Сначала про «Большевик» я услыхал в своих Зубревичах.
Тогда была самая жатва, и запыленные, со свежей соломой на хедерах комбайны торопливо и, на взгляд постороннего человека, суетливо ездили туда-сюда по улице. Помню, кто-то сказал:
— Вон Шведов тремя комбайнами все до зернышка убрал, а мы и такой силой никак не можем управиться.
И потом, в некоторых других, близких к колхозу деревнях, где приходилось мне быть, я только и слышал: «А Шведов...», «А у, Шведова...», «А, Шведову...» Даже районная газета удивлялась, что «Большевик» тремя комбайнами убирает за день больше, чем знаменитый и экономически сильный колхоз имени Кирова — всеми одиннадцатью.
Я начал следить по сводкам в районной газете, как «Большевик» сеет, косит, жнет, молотит... Сводки только радовали. Ей-богу, когда читал их, казалось, что в колхозе царит какой-то неожиданный, но очень радостный праздник каждого дня — праздник труда. Скажем, если другие хозяйства убрали картошку на каких-то тридцать процентов, то «Большевик» — уже на все сто; соседние колхозы только еще начинали возить тресту на льнозаводы, а «Большевик» успел уже всю сдать; на других фермах молока убавлялось, а в «Большевике» — хорошие плюсы по сравнению с этим же временем прошлого года.
Все «Большевику» удавалось, все «Большевик» успевал делать.
Потому я и поехал именно туда.
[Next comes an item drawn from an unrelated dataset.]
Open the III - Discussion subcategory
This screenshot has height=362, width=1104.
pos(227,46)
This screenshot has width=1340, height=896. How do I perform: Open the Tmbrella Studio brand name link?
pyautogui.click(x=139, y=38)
Тем более что Геннадия Михайловича Шведова, молодого председателя колхоза, я хорошо знал.
До этого он работал зоотехником в нашем колхозе «Волна революции». Еще раньше мы с Геннадием учились вместе в школе, а после уроков носили из Дубровок, из сельсовета, почту, он в свое Понизовье, я — в свои Зубревичи.
Потому, видимо, председатель «Большевика» не обидится на меня, если буду называть его не Геннадием Михайловичем, как обращаются теперь к Шведову и в колхозе и в районе, а так, как говорил ему в то время, когда, нагруженные письмами и газетами, мы столько лет топали вместе одну дорогу из сельсовета...
ГЛАВА ПЕРВАЯ
В Витебскую область зима придет значительно раньше.
Из метеопрогнозов
Послушай, Геннадий, мне кажется, что обычно это бывает так.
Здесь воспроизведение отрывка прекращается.